The British Conquest of 1759 barely modified the conduct of economic activities on our territory, which was regarded mainly as an endless reservoir of fur, cod and seal. A few concession-holders maintained their activities, but a growing number of English merchants settled permanently. The Hudson’s Bay Company to the West and William Richardson’s Labrador Company to the East ended up controlling trade.

The Labrador Company's failure in 1820 heralded the permanent colonization of the eastern part of the Côte-Nord. Former employees from Jersey and Guernesey (between England and France), who were familiar with the territory, settled there. They were joined by a few dozen families from the counties of Montmagny, l’Islet and Québec. Sites such as Brador, Lourdes-de-Blanc-Sablon, Blanc-Sablon, Rivière-Saint-Paul, Bonne Espérance and Saint-Augustin were waiting to welcome the colonists. In 1862, 432 fishermen, managing 57 salmon fisheries and 36 sealing stations, could be counted in the eastern Côte-Nord.

The central part of the Côte-Nord would see Acadian communities from the Magdalen Islands settled as early as 1854: Kégaska, Natashquan, Pointe-aux-Esquimaux (the future Havre-Saint-Pierre), and English Point on Anticosti. Gaspesians from the Baie-des-Chaleurs would also found a string of villages between Moisie and Longue-Pointe-de-Mingan. And finally, Newfoundlanders also settled in Kégaska, Harrington-Harbour and Old Fort, which explains this region's current predominantly anglophone population.

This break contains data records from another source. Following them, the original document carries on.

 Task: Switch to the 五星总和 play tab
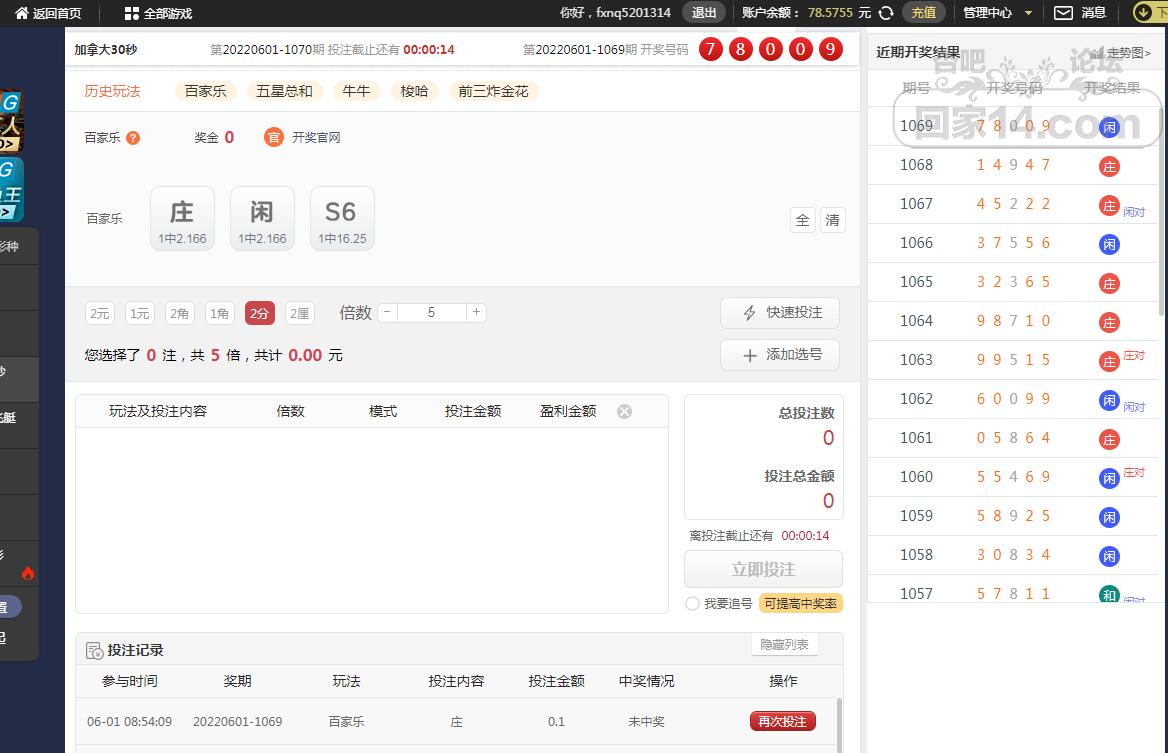coord(284,91)

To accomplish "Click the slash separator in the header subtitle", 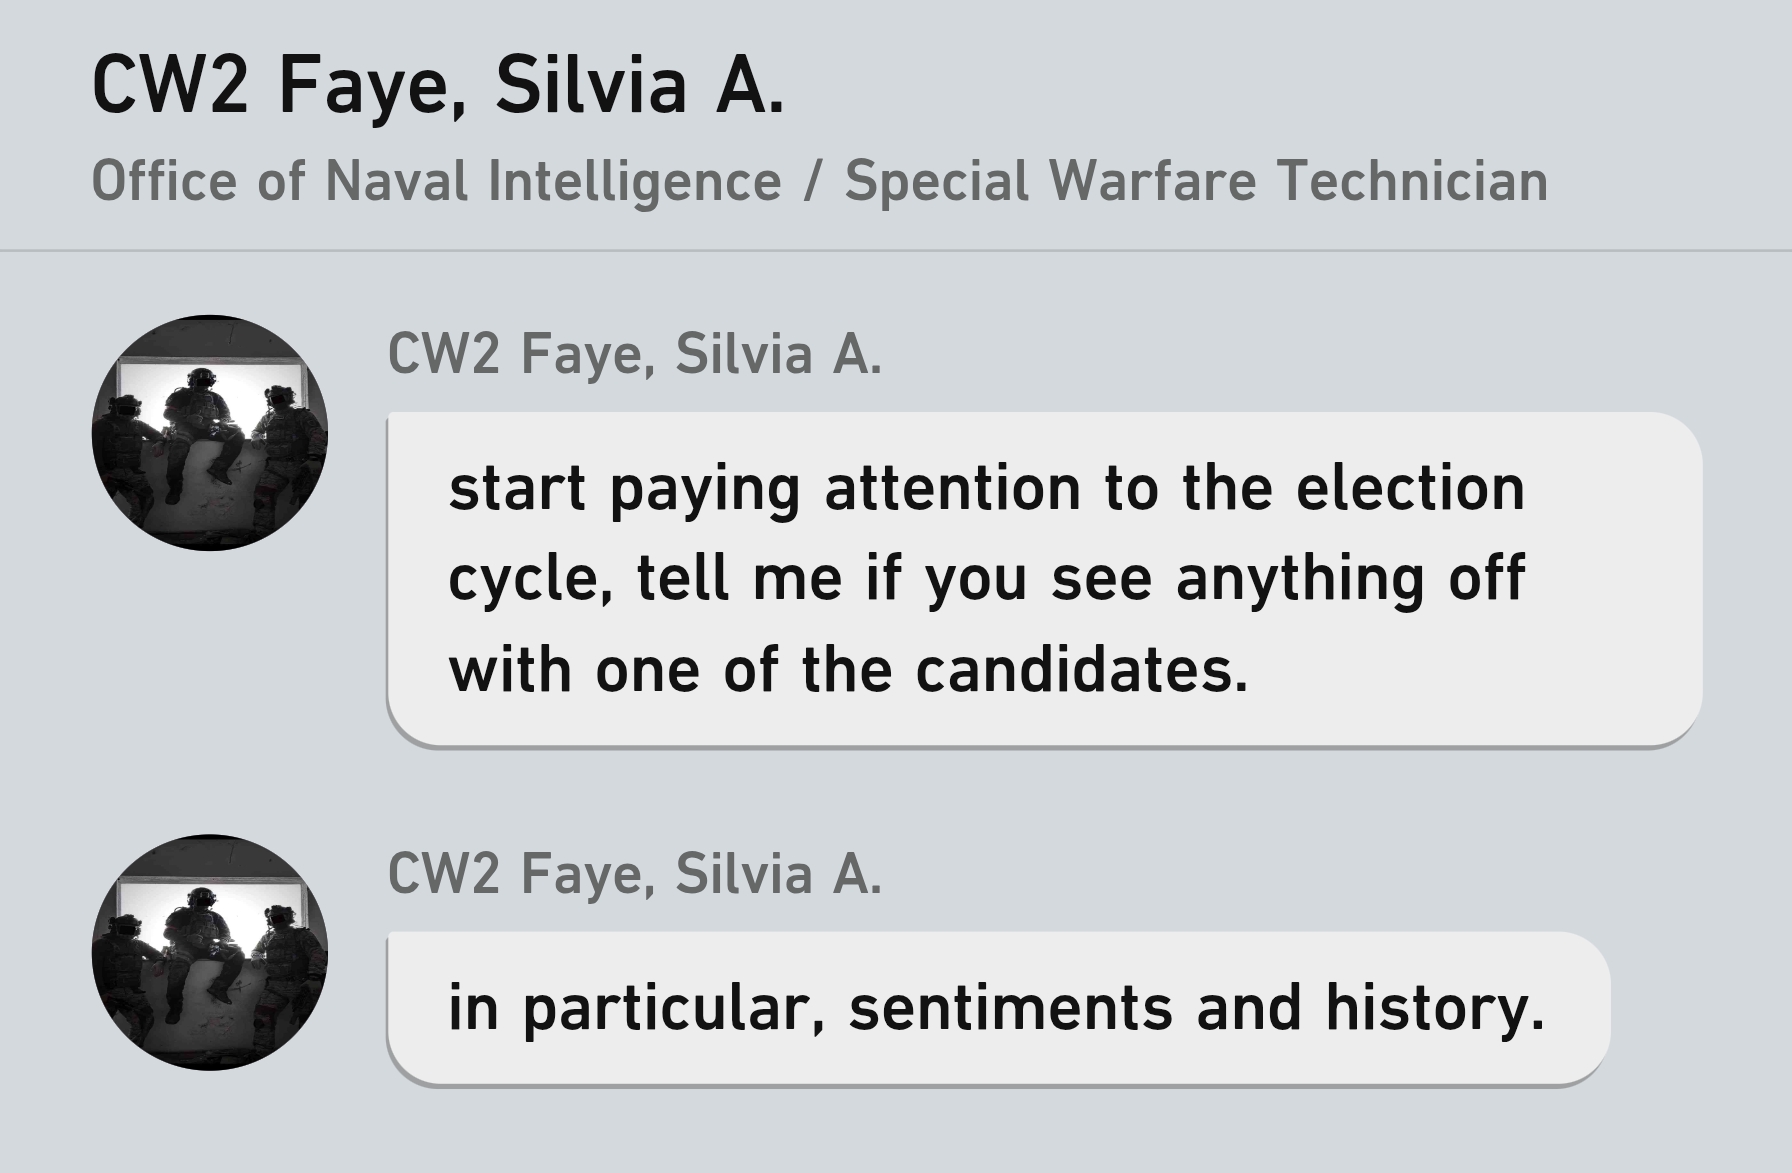I will click(x=813, y=181).
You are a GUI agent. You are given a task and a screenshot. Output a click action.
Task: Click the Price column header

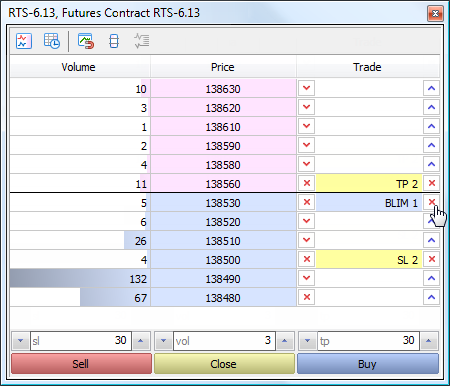[x=223, y=67]
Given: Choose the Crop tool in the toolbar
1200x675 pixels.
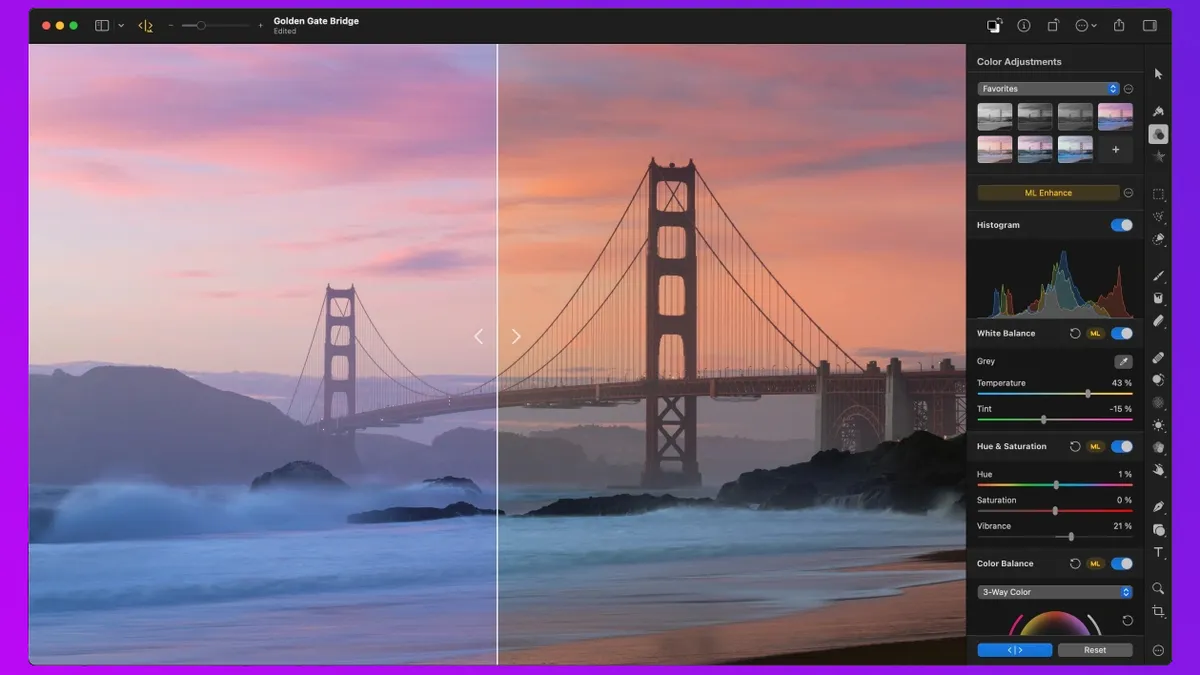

In 1842, the loss of the powerful Hudson’s Bay Trading Company's monopoly on occupation of its lands would transform the landscape of the Haute-Côte-Nord. It was soon opened to forestry development, construction of many sawmills, and consequently, the necessary colonization of coastal sites for shipping wood, such as Tadoussac, Grandes-Bergeronnes and Les Escoumins.

The first "Indian Reserves" began to appear in this context of growing occupation of the western Côte-Nord’s coastal harbours and bays, coupled with the increasingly intensive exploitation of the back-country’s forestry resources. A few years after the Pointe-Bleue Reserve (1856) was founded in Lac-Saint-Jean, came the Betsiamites Reserve in 1861.